If they need our bioinformatics automation & help with set-up, we would license the method for COVID-19 testing for $3-$5/sample as part of each sample that is being put through our pipeline.

If they ask for 96-well plates with all reagents that are ready to use (so that they just need to add VTM), we would work with manufacturers to produce the reactions and plates, and the price of kit (~$15 per test) would include limited license to use our automated bioinformatics calling pipeline.

1 comments

When you say 'as long as the end user is not financially benefitting' - is the end user the lab conducting the test?

You said in an earlier comment that the reimbursement for testing is too low to justify buying expensive equipment. You are also proposing to charge half the reimbursed rate for it to run on someone else's equipment.

Are the current equipment owners expected to donate this crucial equipment, because if they are the bottleneck, shouldn't they be the ones compensated to encourage more equipment to be made available?

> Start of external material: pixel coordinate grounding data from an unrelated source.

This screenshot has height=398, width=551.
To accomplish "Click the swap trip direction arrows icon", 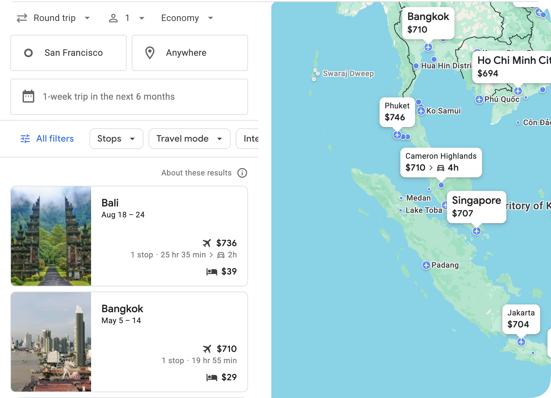I will (21, 18).
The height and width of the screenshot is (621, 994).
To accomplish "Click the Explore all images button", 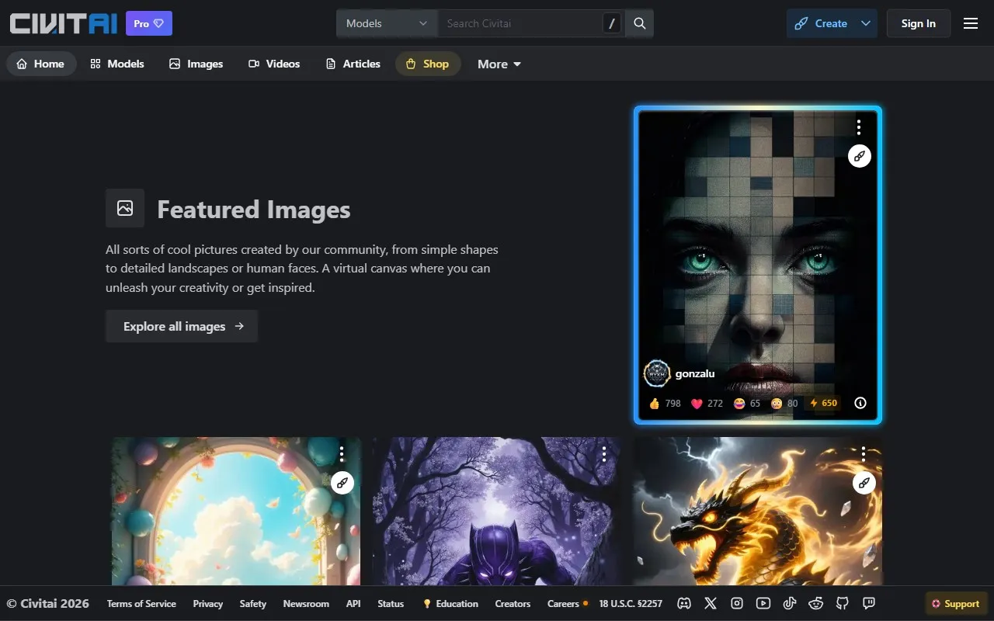I will pyautogui.click(x=182, y=326).
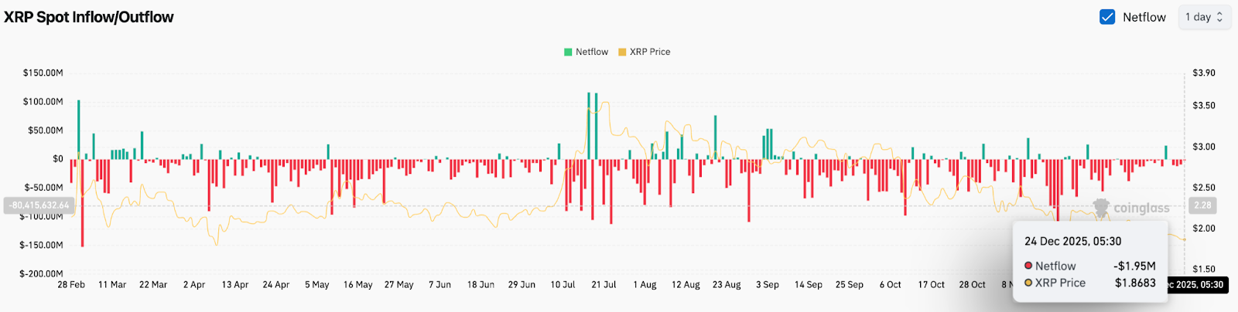The width and height of the screenshot is (1238, 312).
Task: Click the -80,415,632.64 crosshair value label
Action: pos(39,205)
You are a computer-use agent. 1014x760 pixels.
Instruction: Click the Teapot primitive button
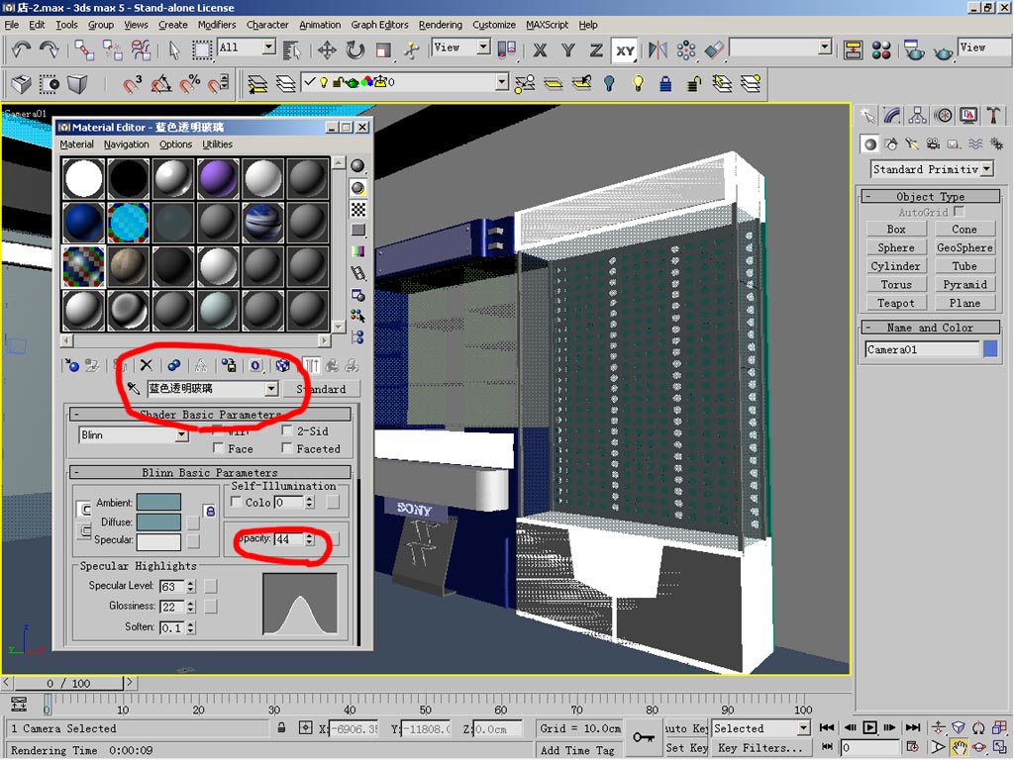coord(895,303)
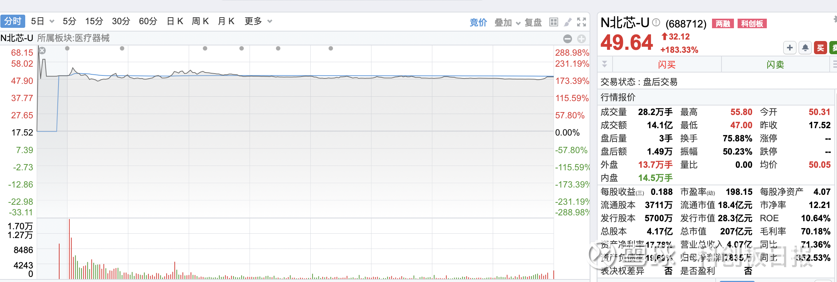Image resolution: width=837 pixels, height=282 pixels.
Task: Add stock to watchlist with plus button
Action: (x=790, y=48)
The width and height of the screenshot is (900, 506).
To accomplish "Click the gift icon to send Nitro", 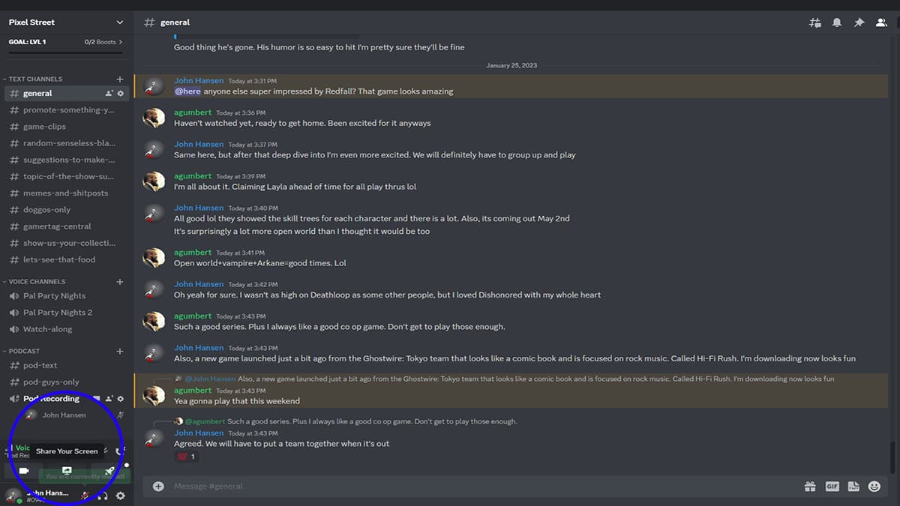I will pyautogui.click(x=810, y=486).
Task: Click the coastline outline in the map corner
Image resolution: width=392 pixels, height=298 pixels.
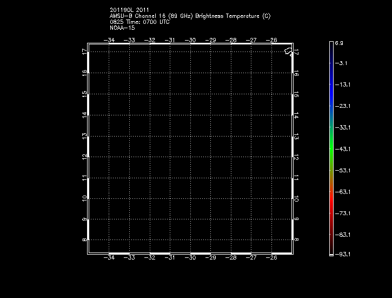Action: pos(288,51)
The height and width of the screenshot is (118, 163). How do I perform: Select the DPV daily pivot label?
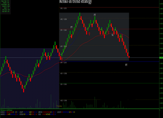click(x=63, y=63)
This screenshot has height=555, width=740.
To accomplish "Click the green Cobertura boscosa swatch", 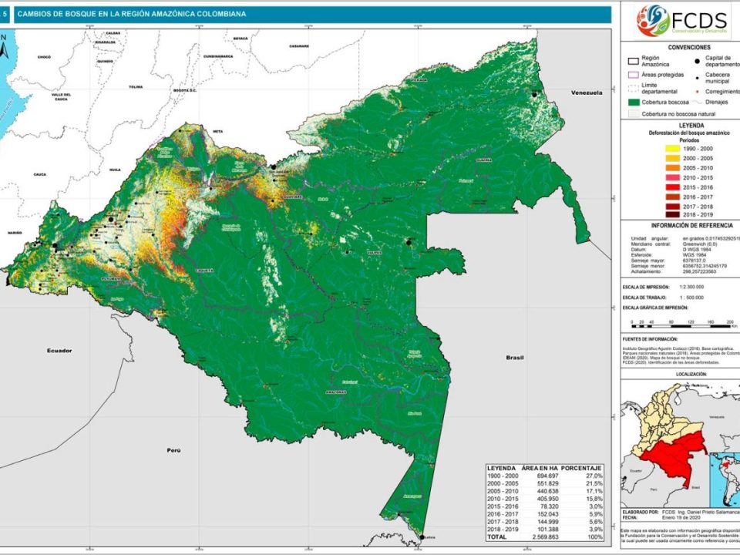I will point(635,102).
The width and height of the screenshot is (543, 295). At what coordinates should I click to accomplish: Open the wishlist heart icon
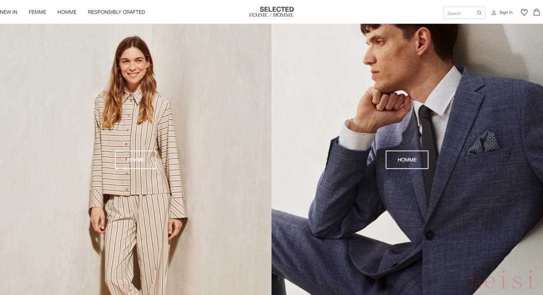click(524, 13)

$15 is half the price of even the bare minimum qPCR kits (e.g., TaqPath). We need to buy the reagents from NEB, IDT, and others and work with a contract manufacturer to mix it into a reaction. Reagent, manufacturing, quality control, and fulfillment cost already add up to ~$11/reaction. That does not take into account any costs associated with developing the assay, supporting the assay, getting it through EUA, customer service, bioinformatics help. And we have to pre-pay for all of the reagent costs in the anticipation of the volume. I anticipate that we will likely end up net negative with this work, and even if it ends up being slightly net positive, it will not impact our valuation in a positive way.

The current equipment owners are already the clinical laboratories. It is unused capacity for them. Other owners are sequencing service providers. The full cost of running an end-to-end Sanger reaction as a provided service is $2-$6, so at the $50 reimbursement price, the laboratories will still be incentivized.

You and your co founder(s) are good people. I'm glad you're in a position to do this. If this works, you'll save lives.
This equipment isn't something a hospital has unless they have a serious desire to do top notch genetic disorder testing, and that kind of hospital is going to use the equipment for this cause. The Abbot machine is something practices with much harder financial constraints have to seriously worry about paying for.